Let Pop Culture Carry Your Brand

Yet brand identity is so much more than just your logo. It is about the overall image that you want to send across and most of all it is about bonding with your target audience and retaining their loyalty. 64% of people cite shared values as the main reason they keep a loyal relationship with a brand, while almost half of Americans expect brands to know their desires and needs and enable them to discover new products or services that suit them. In other words, consumers tend to prefer brands with a familiar face and associated with things they already know and like.

Enter pop culture. There is nothing more pervasive than popular cultural trends – and they make for a successful marketing campaign, to boot. A study revealed that out of 345 marketing campaigns examined, 28% of the most successful relied on pop culture references. This does not necessarily mean building the whole brand around a pop culture item, but cleverly associating services or products is a creative way to break into previously uncharted customer territory. For example, apps available on Google Play regularly capitalize on pop culture, such as the latest Minion Rush game, while online gaming regularly turns to more established pop culture themes to attract new players, such as new bingo sites featuring designs based on Monopoly or the popular TV show Deal or No Deal.

Say It with Colour

Lastly, creative branding means considering aspects of the brand identity that are not usually in the forefront – and yet weigh heavily on consumers’ choices. Consider colour, for example: according to research by the Secretariat of the Seoul International Color Expo, 92.6% of those interviewed said that they mostly take into account visual factors when purchasing goods and 84.7% said that colour accounts for more than 50% among the various determinative factors when choosing products.

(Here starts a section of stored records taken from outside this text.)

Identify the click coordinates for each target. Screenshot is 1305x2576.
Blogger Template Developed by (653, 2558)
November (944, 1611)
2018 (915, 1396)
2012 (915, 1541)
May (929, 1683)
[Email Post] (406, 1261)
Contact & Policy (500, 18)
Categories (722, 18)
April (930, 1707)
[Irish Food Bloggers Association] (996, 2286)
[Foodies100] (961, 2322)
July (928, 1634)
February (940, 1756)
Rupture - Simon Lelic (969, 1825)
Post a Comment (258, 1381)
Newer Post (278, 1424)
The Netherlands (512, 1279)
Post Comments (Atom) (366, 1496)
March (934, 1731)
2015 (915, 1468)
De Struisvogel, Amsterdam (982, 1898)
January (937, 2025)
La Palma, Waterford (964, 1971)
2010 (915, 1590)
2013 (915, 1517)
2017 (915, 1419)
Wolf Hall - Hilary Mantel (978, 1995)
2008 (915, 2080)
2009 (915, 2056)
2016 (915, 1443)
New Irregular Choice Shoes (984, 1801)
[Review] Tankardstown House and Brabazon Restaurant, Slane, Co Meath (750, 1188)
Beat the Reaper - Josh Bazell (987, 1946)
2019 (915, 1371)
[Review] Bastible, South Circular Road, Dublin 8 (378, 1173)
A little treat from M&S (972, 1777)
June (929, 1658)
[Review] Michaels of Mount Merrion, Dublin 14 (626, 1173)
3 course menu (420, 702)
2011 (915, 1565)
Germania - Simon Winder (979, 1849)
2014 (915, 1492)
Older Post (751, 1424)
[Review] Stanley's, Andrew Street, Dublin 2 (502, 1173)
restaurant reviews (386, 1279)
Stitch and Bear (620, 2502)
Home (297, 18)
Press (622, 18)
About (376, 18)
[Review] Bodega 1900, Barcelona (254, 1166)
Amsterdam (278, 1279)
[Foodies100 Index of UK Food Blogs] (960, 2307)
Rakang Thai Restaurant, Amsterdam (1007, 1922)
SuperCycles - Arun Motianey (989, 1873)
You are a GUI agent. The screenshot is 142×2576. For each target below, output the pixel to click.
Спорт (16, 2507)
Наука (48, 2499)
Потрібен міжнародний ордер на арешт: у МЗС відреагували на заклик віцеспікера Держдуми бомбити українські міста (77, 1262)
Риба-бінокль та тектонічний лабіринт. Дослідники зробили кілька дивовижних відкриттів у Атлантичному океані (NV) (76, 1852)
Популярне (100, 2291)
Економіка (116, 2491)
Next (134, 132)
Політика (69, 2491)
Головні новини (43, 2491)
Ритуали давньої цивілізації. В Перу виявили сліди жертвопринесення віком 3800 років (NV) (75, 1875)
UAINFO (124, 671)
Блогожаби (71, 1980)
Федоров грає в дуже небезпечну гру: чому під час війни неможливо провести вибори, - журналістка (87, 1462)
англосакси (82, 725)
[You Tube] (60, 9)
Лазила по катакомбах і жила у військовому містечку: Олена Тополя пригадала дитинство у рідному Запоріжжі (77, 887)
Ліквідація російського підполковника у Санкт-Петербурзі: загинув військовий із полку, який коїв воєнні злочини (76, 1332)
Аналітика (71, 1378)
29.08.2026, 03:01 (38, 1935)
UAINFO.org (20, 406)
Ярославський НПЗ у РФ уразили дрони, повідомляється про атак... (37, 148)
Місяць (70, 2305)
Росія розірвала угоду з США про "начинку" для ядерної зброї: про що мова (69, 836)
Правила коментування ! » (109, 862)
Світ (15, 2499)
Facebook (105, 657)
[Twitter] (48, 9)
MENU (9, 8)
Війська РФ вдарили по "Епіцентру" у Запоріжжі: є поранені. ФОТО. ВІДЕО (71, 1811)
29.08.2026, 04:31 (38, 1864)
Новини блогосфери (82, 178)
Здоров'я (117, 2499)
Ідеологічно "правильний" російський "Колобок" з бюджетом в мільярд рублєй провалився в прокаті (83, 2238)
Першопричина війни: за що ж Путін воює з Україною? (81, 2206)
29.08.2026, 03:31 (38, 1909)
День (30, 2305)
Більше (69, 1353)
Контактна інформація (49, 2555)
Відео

There are countless examples that spring to mind which prove that the right colour choice may increase brand recognition – according to research, by roughly 80%. Just consider the Starbucks green or the Coca-Cola red. Customers associate different colours with different attributes: orange is seen as creative and friendly, white is associated with innocence, red with excitement and passion, and blue with trust and smartness – in fact, blue is the most popular company logo colour, which comes as no surprise since 42% of people cite it as their favourite colour.

So whether we are talking establishing a brand identity from scratch or relaunching a brand’s image, the important thing to keep in mind is to be creative. Thinking out of the box and knowing where to focus in developing a brand image is key for a successful result that captures consumers’ minds and hearts – and, more importantly, their shopping habits.